- _Stored dataset items_
____________

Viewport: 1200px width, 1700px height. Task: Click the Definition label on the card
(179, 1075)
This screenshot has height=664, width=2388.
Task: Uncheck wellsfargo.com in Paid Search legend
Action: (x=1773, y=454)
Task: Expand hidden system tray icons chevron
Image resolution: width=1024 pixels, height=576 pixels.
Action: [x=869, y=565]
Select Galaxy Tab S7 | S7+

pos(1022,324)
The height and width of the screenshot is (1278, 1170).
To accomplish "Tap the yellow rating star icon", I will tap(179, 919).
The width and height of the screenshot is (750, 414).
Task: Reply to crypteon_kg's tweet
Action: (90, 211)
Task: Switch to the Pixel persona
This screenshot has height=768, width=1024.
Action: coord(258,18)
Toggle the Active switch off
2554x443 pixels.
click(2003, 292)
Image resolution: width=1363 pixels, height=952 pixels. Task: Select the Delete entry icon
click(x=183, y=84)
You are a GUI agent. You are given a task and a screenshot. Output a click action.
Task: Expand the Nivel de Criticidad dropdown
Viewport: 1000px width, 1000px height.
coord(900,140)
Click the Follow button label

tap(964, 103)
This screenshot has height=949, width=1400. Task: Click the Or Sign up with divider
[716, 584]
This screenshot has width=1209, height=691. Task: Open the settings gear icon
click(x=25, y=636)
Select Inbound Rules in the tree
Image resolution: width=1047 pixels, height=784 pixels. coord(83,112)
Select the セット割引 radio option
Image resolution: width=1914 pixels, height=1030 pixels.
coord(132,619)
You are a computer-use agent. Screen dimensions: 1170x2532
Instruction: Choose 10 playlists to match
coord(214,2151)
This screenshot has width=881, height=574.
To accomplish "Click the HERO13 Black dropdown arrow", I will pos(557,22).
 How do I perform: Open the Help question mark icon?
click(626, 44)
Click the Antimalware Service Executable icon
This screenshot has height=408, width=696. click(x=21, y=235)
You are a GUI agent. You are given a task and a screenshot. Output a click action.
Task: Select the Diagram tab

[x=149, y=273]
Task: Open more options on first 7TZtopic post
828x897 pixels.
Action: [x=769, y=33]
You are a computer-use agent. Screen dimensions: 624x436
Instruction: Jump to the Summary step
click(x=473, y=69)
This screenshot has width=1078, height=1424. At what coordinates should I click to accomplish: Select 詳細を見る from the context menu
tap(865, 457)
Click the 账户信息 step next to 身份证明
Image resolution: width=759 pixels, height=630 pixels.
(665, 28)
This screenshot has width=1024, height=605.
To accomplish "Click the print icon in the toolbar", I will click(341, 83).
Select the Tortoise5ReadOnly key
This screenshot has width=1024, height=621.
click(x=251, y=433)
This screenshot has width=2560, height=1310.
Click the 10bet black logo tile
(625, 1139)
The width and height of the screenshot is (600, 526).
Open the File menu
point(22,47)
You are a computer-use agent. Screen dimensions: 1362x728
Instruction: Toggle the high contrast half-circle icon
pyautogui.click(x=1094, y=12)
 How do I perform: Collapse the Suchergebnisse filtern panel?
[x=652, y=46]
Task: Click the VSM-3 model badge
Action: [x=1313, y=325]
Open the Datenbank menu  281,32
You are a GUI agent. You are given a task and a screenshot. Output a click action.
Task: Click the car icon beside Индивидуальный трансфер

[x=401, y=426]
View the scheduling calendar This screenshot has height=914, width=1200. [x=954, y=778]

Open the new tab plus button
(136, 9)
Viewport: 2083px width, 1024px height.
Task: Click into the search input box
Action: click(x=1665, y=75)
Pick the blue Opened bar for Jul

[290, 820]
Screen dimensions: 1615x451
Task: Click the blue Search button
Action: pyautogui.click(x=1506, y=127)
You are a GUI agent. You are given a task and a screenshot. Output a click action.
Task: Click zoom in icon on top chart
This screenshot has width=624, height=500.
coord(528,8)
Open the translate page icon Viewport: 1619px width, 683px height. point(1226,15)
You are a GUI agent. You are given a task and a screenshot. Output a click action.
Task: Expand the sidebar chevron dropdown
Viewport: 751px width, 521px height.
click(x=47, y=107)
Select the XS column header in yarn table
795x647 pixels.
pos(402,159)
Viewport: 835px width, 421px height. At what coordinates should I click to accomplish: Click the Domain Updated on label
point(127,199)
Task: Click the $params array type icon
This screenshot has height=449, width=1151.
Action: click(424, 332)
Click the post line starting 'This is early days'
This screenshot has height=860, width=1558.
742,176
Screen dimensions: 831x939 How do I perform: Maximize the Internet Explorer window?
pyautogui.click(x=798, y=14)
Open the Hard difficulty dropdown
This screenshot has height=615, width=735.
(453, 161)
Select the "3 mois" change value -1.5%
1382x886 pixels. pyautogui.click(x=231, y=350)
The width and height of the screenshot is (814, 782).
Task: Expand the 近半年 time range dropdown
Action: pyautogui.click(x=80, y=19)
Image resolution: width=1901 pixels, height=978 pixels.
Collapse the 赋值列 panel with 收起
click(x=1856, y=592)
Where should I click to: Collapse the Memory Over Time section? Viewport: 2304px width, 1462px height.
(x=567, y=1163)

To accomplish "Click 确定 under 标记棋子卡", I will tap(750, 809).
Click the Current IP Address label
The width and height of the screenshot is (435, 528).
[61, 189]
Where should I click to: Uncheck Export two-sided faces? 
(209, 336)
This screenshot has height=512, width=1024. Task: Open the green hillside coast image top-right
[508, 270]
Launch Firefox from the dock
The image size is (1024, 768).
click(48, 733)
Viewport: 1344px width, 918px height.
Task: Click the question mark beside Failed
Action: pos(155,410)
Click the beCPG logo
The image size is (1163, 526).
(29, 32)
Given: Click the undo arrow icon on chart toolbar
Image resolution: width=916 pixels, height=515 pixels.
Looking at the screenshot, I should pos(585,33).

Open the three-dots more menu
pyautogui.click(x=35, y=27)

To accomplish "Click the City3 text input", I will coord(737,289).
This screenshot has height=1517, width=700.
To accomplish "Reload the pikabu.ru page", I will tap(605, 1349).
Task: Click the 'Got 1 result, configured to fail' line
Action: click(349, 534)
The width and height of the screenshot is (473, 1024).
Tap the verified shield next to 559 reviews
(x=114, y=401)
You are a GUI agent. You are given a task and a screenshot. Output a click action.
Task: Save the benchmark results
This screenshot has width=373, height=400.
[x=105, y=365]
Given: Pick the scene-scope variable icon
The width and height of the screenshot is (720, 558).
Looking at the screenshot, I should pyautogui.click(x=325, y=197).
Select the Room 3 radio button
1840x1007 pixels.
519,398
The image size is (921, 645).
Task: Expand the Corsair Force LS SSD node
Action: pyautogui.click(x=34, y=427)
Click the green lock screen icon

____________

- _Assignment_
Find every line in the records that holds the word "post", then state the count alone.

- _Solution for this exercise_
2